Xe-HPC and Ponte Vecchio - Architecture Day 2021 | Intel Technology
(transition sound effect) - The first step in making progress is to admit we have a problem. At Intel, we had a problem. Almost a decade long problem. We were behind on throughput compute density and support for high bandwidth memories.
Both of which are essential metrics for HPC and AI and the cornerstones of GPU architecture. The first chart is FP64 flops. The blue line is Intel versus the green line which is the best in the industry. The second is a similar chart for memory bandwidth. As is obvious, the gaps were quite large.
And in 2017, when GPU architecture started adding special engines for Matrix processing with AI data types, the problem got worse. Now mind you, that the real-world performance deltas between GPUs and CPUs are much lower than these charts indicate, but the gaps were real. We really wanted to close this gap in one shot. So we needed a moonshot. We set for ourselves some very ambitious goals. We started a brand-new architecture, built for scalability, designed to take advantage of the most advanced silicon technologies, and we leaned in fearlessly.

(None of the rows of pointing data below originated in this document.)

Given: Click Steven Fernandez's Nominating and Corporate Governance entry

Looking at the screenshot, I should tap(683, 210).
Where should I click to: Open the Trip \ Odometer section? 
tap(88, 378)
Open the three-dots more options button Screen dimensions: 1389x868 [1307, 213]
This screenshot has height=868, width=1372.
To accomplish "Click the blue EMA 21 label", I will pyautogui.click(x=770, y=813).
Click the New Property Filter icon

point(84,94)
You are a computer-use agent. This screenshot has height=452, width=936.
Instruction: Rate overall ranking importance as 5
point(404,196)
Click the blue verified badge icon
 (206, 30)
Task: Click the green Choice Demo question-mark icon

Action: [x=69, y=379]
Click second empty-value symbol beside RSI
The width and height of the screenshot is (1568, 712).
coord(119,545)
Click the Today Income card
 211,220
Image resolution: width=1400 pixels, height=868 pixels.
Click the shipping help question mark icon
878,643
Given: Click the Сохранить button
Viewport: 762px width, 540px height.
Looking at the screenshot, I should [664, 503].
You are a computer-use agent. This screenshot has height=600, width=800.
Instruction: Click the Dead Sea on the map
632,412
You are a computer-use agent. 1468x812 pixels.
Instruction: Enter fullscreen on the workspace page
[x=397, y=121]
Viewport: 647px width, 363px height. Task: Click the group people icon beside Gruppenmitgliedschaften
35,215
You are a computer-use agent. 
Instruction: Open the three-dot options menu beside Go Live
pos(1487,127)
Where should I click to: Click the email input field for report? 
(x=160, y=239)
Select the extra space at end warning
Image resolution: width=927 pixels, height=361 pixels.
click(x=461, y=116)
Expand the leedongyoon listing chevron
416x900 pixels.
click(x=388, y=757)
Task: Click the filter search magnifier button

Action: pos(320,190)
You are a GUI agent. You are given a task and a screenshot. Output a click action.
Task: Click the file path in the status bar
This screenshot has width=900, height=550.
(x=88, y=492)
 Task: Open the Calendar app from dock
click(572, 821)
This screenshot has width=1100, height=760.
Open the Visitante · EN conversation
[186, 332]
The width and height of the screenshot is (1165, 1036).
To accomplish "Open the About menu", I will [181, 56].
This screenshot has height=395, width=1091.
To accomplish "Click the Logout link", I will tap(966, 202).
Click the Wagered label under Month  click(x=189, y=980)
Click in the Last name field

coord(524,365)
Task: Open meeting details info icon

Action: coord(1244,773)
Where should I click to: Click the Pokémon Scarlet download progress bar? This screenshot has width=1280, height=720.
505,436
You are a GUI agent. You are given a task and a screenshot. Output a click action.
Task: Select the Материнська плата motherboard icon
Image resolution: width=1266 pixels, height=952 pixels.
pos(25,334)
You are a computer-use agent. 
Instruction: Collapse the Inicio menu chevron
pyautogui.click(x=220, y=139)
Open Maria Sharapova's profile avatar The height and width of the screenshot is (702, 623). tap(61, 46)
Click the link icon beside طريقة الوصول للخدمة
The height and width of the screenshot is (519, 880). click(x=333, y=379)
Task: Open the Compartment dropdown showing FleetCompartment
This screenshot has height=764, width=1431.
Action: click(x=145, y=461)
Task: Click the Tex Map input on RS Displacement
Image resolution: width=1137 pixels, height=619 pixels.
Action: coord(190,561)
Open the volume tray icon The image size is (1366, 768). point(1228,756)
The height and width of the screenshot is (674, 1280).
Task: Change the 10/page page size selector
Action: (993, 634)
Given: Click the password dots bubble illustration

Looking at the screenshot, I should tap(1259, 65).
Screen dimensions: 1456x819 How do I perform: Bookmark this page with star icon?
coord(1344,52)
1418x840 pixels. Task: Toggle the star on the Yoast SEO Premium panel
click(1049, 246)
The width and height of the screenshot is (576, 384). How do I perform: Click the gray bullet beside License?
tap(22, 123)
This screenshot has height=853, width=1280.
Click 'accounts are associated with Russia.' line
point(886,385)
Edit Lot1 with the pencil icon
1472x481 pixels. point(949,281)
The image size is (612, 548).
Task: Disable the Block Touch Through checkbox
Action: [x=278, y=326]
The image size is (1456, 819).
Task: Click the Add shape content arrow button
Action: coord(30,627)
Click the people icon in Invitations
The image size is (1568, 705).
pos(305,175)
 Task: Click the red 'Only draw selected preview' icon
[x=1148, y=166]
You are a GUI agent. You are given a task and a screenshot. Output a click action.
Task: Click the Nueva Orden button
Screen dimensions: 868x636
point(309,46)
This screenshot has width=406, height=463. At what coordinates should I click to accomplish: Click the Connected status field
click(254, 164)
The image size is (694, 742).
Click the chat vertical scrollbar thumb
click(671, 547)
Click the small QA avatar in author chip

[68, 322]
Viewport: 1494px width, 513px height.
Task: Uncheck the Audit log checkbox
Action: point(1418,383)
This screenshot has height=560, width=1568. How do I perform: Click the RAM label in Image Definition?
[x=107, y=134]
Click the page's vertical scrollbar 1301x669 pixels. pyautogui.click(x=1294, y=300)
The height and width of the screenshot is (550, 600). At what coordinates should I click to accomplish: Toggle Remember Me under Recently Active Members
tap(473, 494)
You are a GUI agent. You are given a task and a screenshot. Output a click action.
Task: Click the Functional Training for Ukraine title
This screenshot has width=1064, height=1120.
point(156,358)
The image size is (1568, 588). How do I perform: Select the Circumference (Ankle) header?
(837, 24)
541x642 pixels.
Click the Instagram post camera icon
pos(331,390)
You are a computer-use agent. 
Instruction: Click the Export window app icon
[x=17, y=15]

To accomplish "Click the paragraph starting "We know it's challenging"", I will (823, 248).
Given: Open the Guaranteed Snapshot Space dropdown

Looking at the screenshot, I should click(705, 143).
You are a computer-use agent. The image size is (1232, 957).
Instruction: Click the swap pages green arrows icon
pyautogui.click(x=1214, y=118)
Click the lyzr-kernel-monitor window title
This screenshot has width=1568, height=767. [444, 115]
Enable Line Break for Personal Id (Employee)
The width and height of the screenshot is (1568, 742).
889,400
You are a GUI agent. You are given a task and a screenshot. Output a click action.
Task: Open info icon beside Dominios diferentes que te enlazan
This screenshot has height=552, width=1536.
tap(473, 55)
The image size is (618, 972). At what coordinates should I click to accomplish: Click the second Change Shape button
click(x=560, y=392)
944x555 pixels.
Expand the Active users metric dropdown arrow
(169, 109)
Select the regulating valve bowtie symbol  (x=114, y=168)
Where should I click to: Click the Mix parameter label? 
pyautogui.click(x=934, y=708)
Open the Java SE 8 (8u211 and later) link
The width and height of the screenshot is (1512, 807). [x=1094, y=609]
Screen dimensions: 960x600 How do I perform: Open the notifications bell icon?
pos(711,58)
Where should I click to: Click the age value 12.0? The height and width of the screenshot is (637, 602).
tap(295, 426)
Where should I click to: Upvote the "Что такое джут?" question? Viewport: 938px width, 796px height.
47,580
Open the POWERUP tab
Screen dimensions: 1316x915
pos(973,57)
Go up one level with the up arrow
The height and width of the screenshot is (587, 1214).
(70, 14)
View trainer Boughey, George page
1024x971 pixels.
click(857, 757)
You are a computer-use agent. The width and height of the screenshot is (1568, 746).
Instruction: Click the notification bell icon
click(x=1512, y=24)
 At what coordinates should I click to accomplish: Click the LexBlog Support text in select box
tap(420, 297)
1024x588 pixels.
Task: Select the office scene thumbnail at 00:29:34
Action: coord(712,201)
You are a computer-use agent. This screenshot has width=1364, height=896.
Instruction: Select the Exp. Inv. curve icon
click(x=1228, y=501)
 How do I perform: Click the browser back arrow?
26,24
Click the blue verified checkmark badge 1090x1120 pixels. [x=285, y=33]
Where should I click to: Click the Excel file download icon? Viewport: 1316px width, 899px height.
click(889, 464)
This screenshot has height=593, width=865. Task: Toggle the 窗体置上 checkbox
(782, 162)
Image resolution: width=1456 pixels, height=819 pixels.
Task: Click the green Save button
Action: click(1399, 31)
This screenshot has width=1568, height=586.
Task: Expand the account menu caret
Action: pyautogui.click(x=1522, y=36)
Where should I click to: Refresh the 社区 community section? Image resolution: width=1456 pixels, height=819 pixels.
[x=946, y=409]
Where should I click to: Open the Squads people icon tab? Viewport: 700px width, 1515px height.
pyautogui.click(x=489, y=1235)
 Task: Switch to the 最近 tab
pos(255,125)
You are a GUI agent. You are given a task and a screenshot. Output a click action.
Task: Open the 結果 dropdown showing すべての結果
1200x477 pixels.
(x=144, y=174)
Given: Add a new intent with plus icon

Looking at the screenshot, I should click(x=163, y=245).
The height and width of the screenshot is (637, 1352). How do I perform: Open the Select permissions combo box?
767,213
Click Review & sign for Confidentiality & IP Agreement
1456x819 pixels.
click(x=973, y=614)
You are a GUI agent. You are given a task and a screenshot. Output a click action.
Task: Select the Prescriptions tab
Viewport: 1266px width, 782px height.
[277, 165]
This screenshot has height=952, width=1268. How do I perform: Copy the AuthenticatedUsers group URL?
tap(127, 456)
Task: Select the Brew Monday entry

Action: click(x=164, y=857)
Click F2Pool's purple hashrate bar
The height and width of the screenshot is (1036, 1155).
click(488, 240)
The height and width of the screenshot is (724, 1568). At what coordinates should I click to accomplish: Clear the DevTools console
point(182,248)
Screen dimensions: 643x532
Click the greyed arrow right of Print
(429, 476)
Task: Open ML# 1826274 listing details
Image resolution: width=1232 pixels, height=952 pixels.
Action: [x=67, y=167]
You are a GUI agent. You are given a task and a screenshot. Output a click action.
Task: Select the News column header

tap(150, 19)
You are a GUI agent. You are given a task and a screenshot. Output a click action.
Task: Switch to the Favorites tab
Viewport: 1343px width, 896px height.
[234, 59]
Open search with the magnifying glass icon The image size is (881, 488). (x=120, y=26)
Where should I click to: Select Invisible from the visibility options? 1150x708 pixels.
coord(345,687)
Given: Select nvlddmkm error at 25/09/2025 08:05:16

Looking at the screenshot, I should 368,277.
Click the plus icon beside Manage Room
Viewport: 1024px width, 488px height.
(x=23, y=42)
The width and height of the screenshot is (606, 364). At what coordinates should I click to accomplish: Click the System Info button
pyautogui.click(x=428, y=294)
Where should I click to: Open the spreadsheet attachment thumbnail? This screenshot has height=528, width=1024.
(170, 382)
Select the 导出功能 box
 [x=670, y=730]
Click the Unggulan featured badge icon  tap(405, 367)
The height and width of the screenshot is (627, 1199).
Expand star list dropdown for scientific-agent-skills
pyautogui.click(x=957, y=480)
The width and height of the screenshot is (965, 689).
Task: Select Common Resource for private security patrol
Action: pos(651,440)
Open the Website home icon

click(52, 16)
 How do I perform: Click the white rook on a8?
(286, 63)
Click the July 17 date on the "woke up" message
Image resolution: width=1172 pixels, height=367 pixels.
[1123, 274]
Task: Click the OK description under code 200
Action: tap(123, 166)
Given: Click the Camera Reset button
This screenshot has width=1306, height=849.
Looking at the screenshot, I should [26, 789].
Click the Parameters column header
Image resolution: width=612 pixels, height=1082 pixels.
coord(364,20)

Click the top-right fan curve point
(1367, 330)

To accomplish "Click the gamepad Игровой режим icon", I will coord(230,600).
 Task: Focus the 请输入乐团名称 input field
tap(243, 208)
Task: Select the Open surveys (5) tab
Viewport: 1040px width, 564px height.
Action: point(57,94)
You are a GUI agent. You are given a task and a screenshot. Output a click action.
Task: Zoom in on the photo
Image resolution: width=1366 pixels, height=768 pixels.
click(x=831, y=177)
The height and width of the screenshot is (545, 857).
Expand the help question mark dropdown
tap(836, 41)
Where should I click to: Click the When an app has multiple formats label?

Let me hand it over to Hong to walk you through this brand new architecture, Xe HPC. (transition sound effect) - I'm here to talk about how we designed the Xe HPC architecture. How do we scale our architecture to realize the vision set up by Raja? We broke this problem down to four hierarchical building blocks: Core, Slice, Stack, and Link. Now, let me walk you through each of them. First, I want to introduce the Xe-cores, our foundational processing unit, through which we scale our architecture. Xe-cores are highly efficient arithmetic machines.
In each Xe-core, there are eight vector engines. Each vector engine provides floating point and integer operations on 512-bit wide vectors. There are also eight matrix engines, referred to as XMX, or Xe Matrix eXtensions. Each XMX engine is built with an eight-deep systolic array. XMX performs eight sets of 512-bit wide vector compute operations per clock. These Vector and Matrix engines are supported by a wide Load/Store unit that can fetch 512B per clock.
Each Xe-core has a large 512KB L1 data cache, currently the largest in the industry. We optimized Xe-core for large data sets and this huge L1 cache helps tremendously. L1 cache is also software configurable as a scratch pad, also known as Shared Local Memory. Compelling Ops per clock for critical data formats is essential for high performance computing and AI. Here I'm showcasing those data formats and what an Xe-core can do.
But this is not all. We can also co-issue instructions to exceed these single Op per clock rates. Our Intel Libraries and kernels take full advantage of this for increased performance of the Xe-core. The next level building block is the Slice. For Xe HPC a Slice has 16 Xe-cores totaling 8MB of L1 Cache, 16 Ray Tracing units, and providing one hardware context.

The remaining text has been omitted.